Stan manual LDA model with trivial data reporting all divergent samples

I’m trying to get the LDA model to work that’s in the Stan manual. I’m using the exact same mode with the exception that I’m feeding in data as a matrix containing 0 values rather than the long vector used on the manual. The data is one-hot with 70% of the observations occurring in feature 10 and 30% of observations with a 1 on the feature #25. For the life of me I can’t figure out how to make this stable. I know that in chapter 17.3 of the manual there is discussion around not using Stan for mixtures. However, both Gelman’s blog and chapter 17.5 of the Stan manual seem to indicate that this would work. Am I missing something conceptually, or am I coding this incorrectly?
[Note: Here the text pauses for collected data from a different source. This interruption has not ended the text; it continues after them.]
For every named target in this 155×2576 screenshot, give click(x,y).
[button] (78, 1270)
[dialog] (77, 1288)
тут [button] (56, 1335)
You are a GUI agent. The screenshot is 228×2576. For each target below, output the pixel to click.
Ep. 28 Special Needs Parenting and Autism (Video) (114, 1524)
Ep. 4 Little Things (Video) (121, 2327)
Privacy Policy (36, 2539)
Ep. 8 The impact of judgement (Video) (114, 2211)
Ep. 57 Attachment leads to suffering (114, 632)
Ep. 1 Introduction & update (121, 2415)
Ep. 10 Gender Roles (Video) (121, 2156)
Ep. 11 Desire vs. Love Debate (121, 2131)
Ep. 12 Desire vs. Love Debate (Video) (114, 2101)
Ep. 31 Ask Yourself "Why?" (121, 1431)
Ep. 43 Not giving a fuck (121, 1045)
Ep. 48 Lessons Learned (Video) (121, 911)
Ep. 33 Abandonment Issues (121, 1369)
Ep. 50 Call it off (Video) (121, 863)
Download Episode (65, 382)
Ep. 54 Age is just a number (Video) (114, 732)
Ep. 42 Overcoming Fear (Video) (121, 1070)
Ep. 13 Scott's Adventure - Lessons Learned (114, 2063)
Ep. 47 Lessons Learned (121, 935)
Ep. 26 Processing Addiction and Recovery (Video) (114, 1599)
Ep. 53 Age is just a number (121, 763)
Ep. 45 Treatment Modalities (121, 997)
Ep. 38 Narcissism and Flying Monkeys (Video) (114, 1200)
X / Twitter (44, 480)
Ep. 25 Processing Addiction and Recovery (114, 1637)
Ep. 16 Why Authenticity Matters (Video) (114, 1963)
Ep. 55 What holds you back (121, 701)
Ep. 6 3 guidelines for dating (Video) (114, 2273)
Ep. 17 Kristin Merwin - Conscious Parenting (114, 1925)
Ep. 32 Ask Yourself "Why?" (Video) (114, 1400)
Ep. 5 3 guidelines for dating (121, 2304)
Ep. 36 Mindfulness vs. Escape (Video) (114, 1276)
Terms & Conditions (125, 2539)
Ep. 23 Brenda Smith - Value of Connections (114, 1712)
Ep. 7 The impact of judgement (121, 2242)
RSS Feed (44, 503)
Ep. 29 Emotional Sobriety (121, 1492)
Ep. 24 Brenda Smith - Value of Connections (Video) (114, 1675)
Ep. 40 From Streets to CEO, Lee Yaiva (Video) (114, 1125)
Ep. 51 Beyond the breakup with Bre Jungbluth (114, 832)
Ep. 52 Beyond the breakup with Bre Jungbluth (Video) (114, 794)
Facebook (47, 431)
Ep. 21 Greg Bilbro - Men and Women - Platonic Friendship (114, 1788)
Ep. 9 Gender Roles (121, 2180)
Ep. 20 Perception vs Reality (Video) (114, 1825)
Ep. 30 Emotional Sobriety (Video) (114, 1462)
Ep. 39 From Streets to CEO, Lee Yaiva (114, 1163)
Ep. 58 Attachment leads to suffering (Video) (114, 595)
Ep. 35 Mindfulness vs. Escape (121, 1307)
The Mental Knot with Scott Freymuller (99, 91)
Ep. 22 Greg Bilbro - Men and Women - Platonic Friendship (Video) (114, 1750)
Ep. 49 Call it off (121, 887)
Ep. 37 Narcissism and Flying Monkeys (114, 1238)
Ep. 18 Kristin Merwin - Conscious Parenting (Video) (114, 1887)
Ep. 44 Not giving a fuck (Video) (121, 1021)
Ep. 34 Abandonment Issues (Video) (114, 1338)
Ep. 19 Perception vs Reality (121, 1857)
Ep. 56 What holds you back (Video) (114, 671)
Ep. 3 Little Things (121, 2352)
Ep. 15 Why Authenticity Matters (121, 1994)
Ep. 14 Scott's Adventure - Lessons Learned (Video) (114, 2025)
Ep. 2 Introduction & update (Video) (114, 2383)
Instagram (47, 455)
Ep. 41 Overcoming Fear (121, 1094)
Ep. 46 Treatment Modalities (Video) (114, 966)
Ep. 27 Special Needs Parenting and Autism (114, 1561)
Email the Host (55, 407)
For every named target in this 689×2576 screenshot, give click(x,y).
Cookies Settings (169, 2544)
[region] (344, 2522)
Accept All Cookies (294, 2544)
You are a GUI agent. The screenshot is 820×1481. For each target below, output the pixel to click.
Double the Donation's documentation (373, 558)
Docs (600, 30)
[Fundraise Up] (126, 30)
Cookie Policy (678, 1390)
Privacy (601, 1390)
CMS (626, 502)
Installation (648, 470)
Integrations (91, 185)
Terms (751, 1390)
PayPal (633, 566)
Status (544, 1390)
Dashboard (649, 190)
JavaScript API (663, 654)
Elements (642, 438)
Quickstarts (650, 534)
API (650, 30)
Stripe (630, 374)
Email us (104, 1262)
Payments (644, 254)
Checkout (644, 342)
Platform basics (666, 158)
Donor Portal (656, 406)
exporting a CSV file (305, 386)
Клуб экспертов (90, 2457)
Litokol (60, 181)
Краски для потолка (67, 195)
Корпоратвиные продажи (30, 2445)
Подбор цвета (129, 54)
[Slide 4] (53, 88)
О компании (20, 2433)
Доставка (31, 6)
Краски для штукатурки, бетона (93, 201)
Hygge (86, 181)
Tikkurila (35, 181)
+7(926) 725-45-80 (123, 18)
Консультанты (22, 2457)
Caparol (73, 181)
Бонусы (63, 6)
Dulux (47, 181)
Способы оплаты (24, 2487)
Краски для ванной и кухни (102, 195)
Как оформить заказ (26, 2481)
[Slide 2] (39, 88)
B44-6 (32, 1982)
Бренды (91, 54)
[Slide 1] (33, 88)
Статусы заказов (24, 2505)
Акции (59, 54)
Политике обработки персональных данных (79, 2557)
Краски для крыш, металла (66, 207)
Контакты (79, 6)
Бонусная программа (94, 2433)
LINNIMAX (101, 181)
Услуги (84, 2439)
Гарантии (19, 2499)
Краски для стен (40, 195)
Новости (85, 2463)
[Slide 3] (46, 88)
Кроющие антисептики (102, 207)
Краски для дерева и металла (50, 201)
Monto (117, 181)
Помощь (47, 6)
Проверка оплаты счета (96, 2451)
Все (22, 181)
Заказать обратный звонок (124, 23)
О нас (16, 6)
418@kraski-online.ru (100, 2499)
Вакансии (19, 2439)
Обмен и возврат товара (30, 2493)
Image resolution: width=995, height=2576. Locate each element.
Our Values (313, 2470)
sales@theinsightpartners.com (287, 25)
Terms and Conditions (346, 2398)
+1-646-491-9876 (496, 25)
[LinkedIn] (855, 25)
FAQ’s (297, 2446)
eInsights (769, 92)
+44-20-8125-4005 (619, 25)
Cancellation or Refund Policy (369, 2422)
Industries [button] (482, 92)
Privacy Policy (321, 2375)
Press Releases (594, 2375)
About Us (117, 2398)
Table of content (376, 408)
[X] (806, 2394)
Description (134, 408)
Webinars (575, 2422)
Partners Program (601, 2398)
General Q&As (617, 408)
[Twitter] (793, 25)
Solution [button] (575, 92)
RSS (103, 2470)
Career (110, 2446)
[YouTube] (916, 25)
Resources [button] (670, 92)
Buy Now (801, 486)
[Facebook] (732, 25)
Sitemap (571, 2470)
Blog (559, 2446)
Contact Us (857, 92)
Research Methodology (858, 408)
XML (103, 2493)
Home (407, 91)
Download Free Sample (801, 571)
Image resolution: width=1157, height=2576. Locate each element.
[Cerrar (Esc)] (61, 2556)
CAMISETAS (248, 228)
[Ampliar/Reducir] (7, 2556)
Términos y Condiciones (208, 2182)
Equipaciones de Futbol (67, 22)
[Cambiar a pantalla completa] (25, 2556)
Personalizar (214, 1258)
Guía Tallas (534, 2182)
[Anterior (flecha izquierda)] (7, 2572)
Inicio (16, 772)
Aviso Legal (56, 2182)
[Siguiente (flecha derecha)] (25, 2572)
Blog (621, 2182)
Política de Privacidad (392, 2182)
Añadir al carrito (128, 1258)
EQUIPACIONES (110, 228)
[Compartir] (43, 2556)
Below is the data injection and Stan modeling in case it points out something I’m doing wrong. Thanks!

library(rstan)
library(shinystan)
rstan_options(auto_write = TRUE)
options(mc.cores = parallel::detectCores())

#GENERATE FAKE DATA
#   FAKE DATA HAS 2 MIXTURES
#   EACH MIXTURE HAS 1 SPECIFIC SIGNAL COLUMN
if(1) {
   features = 50
   datapoints = 100
   noise_features_per_row = 0
   # real_columns are 10 and 25
   # cluster_proporitions = 0.7,0.3
   data = matrix(0, nrow = datapoints, ncol = features)
   for (i in 1:datapoints) {
      #data[i,sample(1:features, noise_features_per_row, replace=F)]=1
      if(i < 70)
         data[i,10] = 1
      else
         data[i,25] = 1
   }
}


K = 2 #TOPICS
M = dim(data)[1] #ROWS/OBSERVATIONS
V = dim(data)[2] #FEATURES/COLUMNS

data = exp(data)


injected_data = list(
   
   #OBSERVATIONS
   M = M,
   K = K,
   V = V,
   y = data,
   
   #HYPERPRIORS
   alpha = rep(0.1, K),
   beta = rep(0.01, V)
   
)


model_to_use = "
   data {
      int<lower=1> K;               // num topics
      int<lower=2> V;               // num features
      int<lower=1> M;               // num rows
      vector<lower=0>[K] alpha;    // topic prior
      vector<lower=0>[V] beta;     // feature columns prior
      vector[V] y[M];
   }
   
   parameters {
      simplex[K] theta[M]; // topic dist for doc m
      simplex[V] phi[K]; // word dist for topic k
   }
   
   model {
      for (m in 1:M)
         theta[m] ~ dirichlet(alpha);  //prior
      
      for (k in 1:K)
         phi[k] ~ dirichlet(beta);     //prior
      
      for (m in 1:M) {
         for (v in 1:V) {
            real eta[K];
            for (k in 1:K) {
               if (y[m,v] != 0)
                  eta[k] = log(theta[m, k]) + log(phi[k, v]);
            }
            if (y[m,v] != 0)
               target += log_sum_exp(eta); //likelihood
         }
      }
   }

"

#FIT THE MODEL
fit = stan(
   model_code = model_to_use,
   data = injected_data,
   iter = 1000,
   chains = 2
)

traceplot(fit,c('phi[1,10]','phi[2,10]','phi[1,25]','phi[2,25]','phi[1,49]','phi[2,49]'),nrow=3,ncol=2)
oo_summary <- summary(fit)
print(oo_summary)
write.table(oo_summary,file="oo_summary.csv",sep=",") # keeps the rownames
#launch_shinystan(as.shinystan(fit))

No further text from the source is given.